As with everything in aviation, there are tradeoffs. Neither one is better or worse than the other, and they both fly pretty much the same. The Cherokee is a little lighter than the 172 in pitch, thats really about it when it comes to flying her.
Now, other minor differances- the Skyhawk will give up about 5-7 knots to a comperable Cherokee in cruise, (no fair comparing a 172L to a Dakota 235, or even a Cherokee 180) but make up for it on the low end with about a 5-7 knot lower stall speed, and shorter takeoff and landing distances. Gross weights will be roughly the same, differances being the year; older 'hawks had a gross of 2300, when the flaps were restricted to 30 degrees the weight was increased to 2400, and another 50 lbs was added for the new R models. The only hard weights I have are for the -28 series are a Warrior 151 at 2325 and an Archer III (181) at 2500.

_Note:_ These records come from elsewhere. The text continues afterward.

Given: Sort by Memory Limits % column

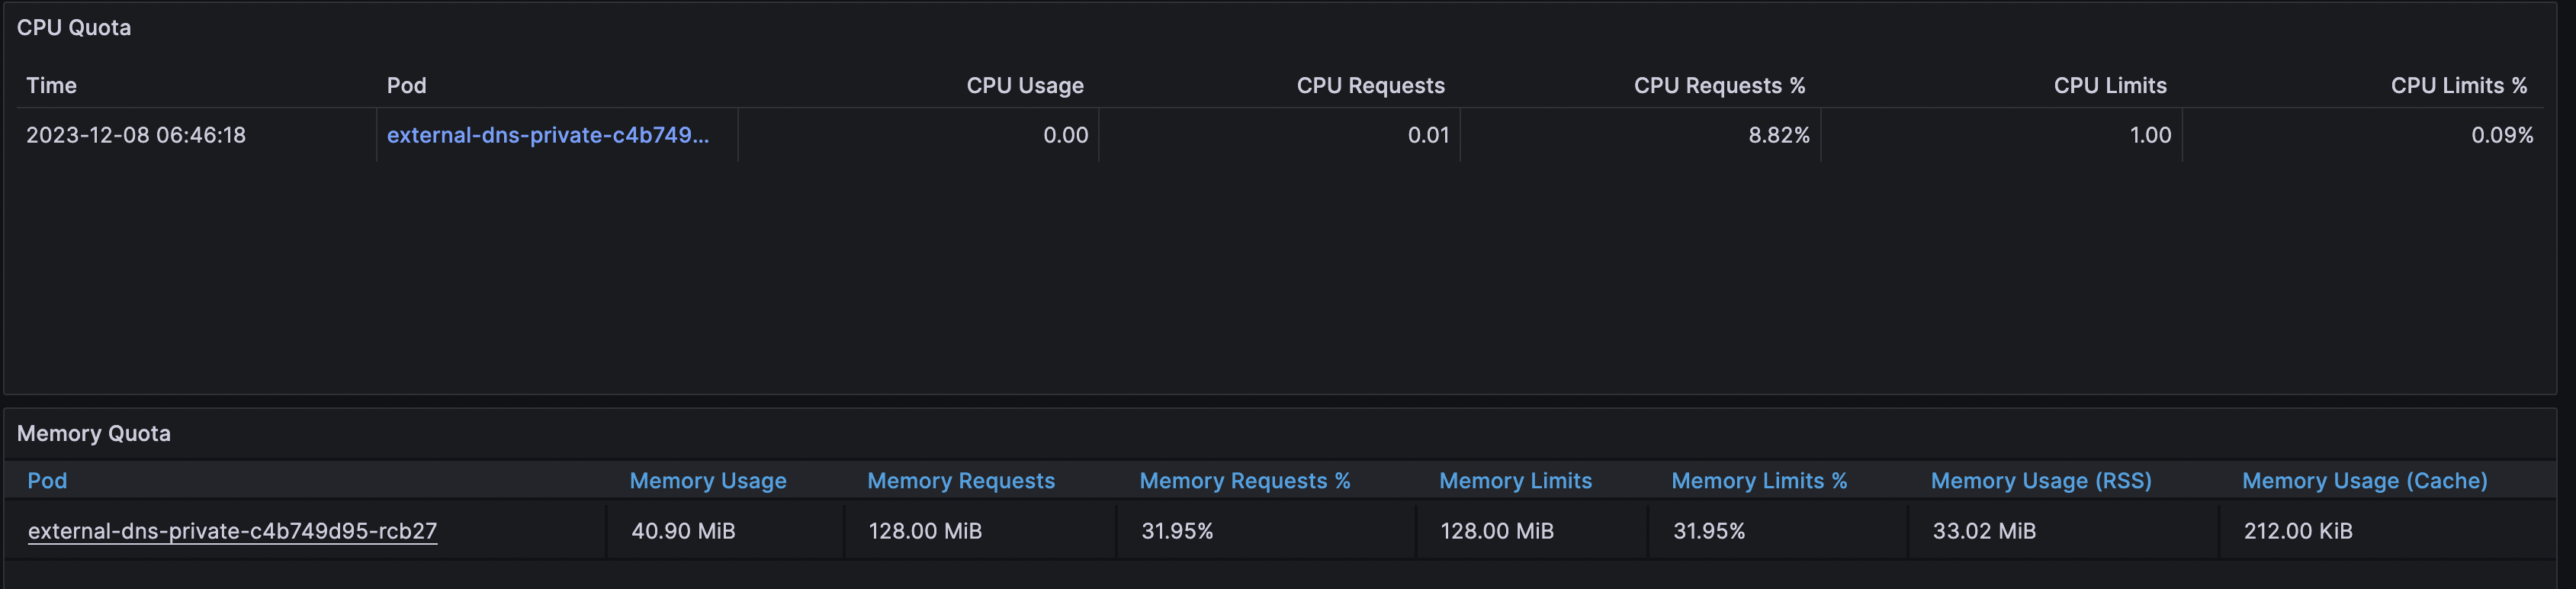Looking at the screenshot, I should click(1759, 481).
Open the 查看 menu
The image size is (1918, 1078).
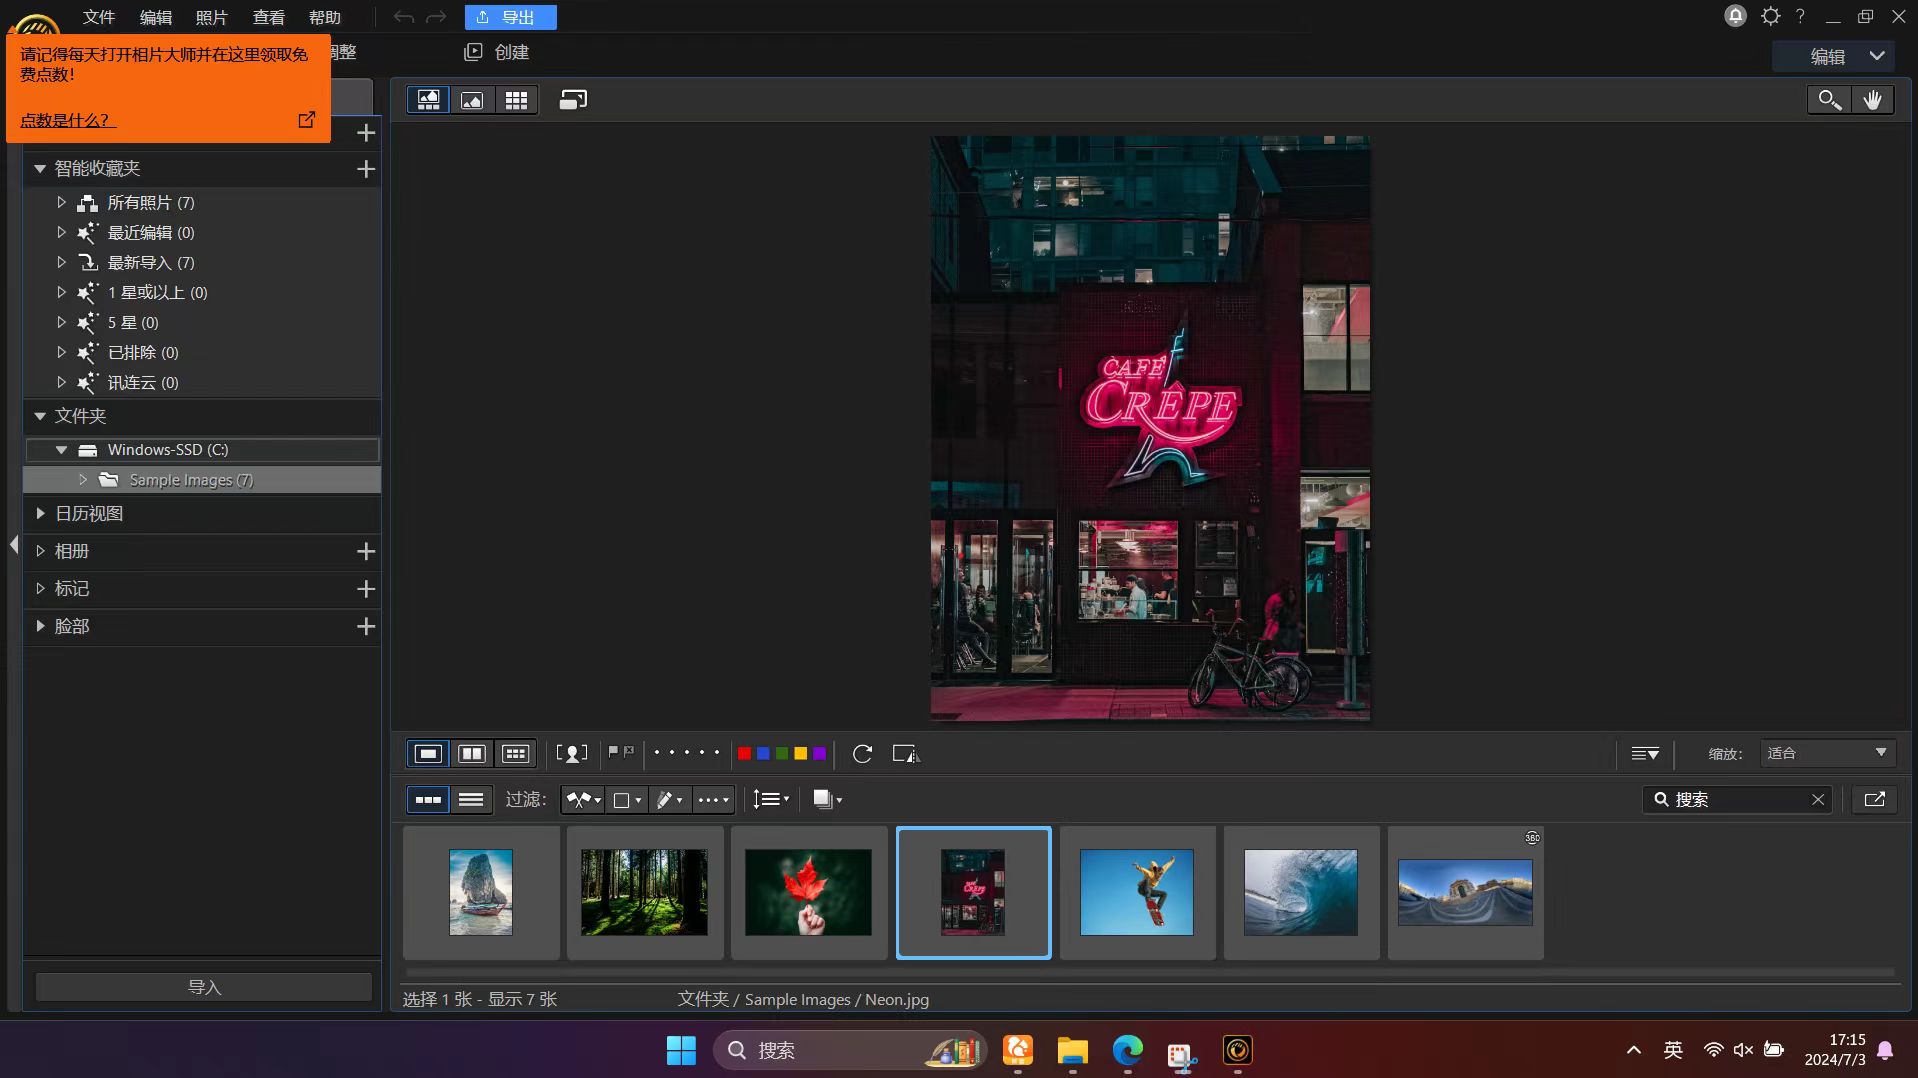tap(268, 17)

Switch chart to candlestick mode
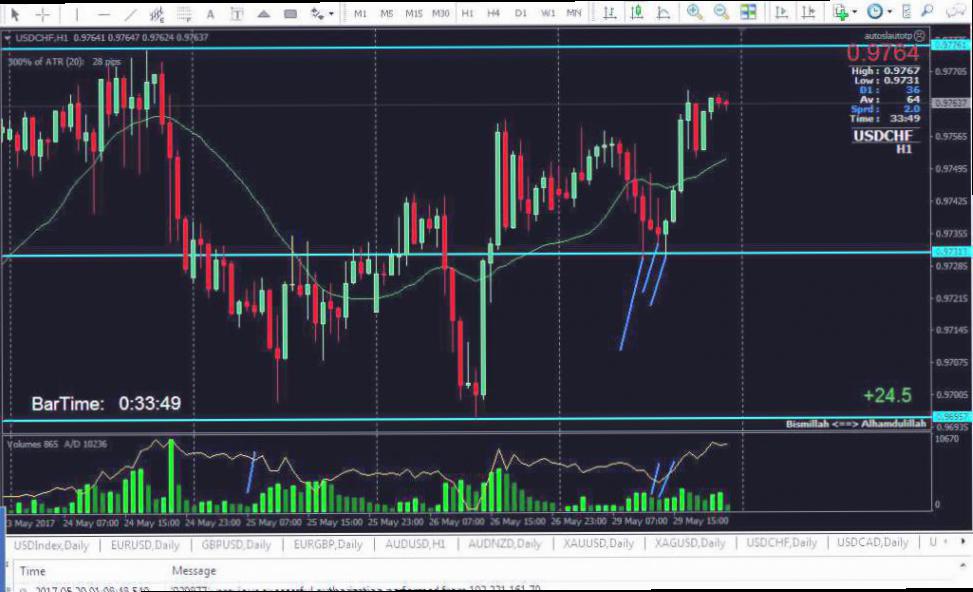click(638, 13)
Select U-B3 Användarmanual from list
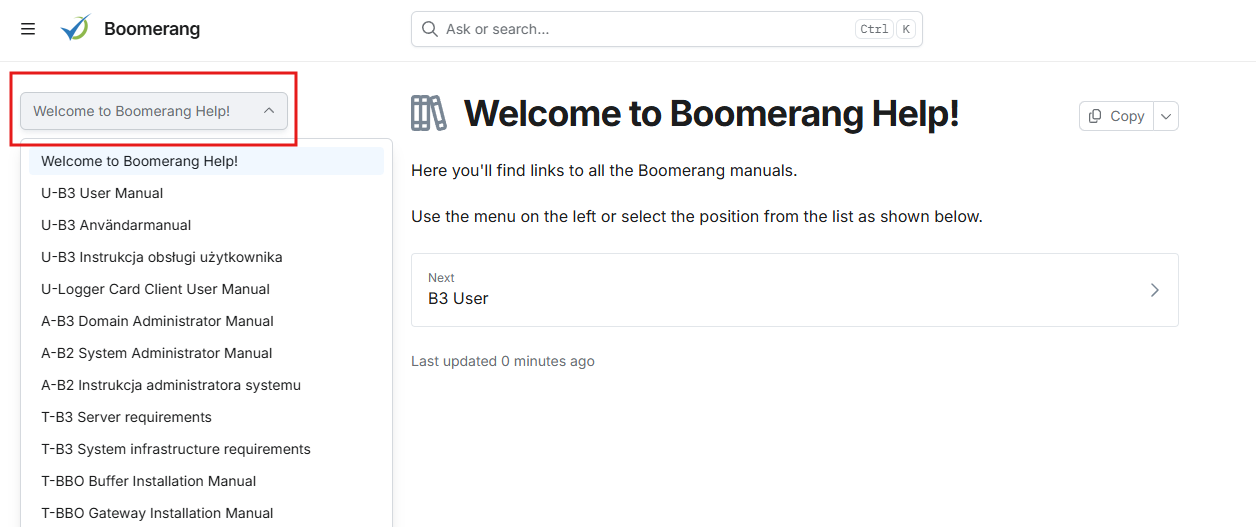This screenshot has width=1256, height=527. [116, 225]
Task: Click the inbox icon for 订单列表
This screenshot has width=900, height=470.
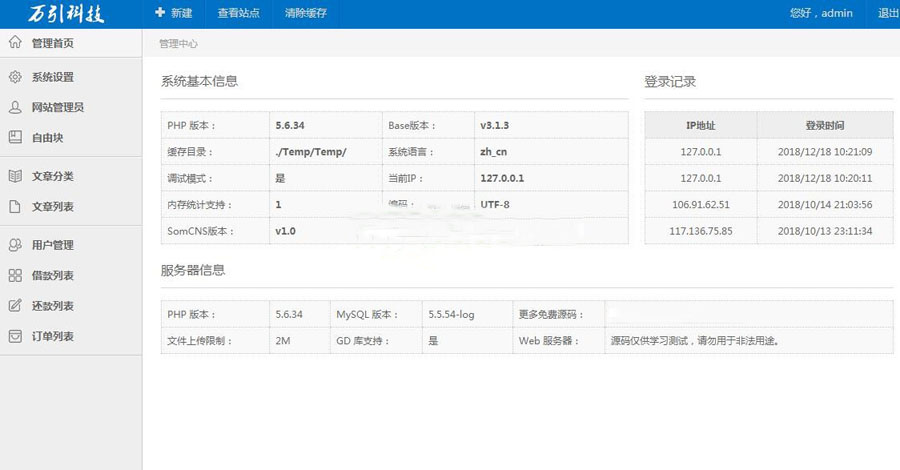Action: 15,337
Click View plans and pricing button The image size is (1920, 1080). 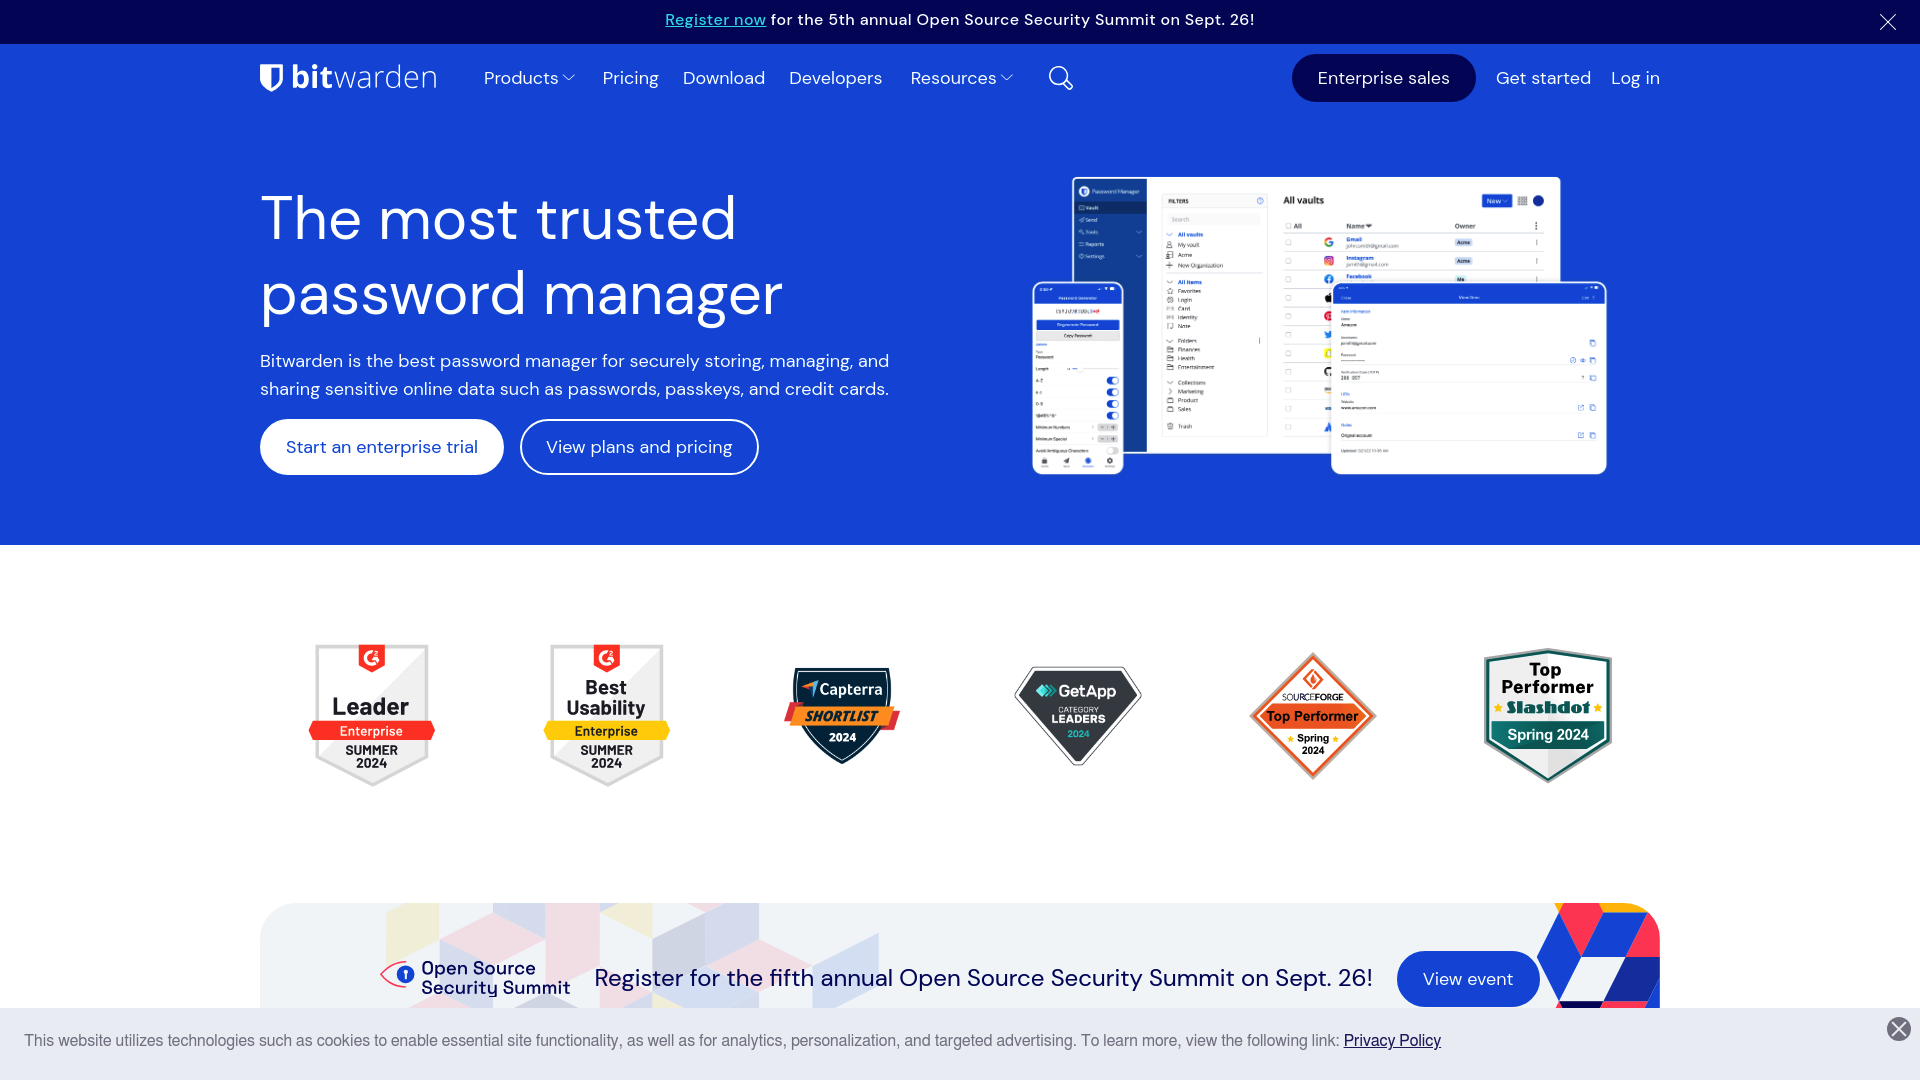click(638, 447)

The flaps on a Cessna are like giant barn doors, especially older ones with 40 degrees of flap travel. Cherokees, OTOH, are much smaller. Inside, there is a little more elbow room in a Skyhawk than in the Cherokee, and the back seat is cavernous in the Skyhawk compared to a Cherokee. Entrance and exit are also easier in the Cessna, with two large doors on either side. Given that, however, passengers seem more comfortable in the low-winged airplane for some reason.
The Cherokee's also generally have longer range, due to having about 8 gallons more usable fuel, depending on the year.
In all, I liken the PA28-140/151/161 series to a small sedan, comfortable and gets the job done. The 172 is more like the SUV- it's slow, roomy, and in a pinch can get in and out of spots the Cherokee can't. The PA28-181, however is the luxury sedan. Goes fast and can carry a decent load.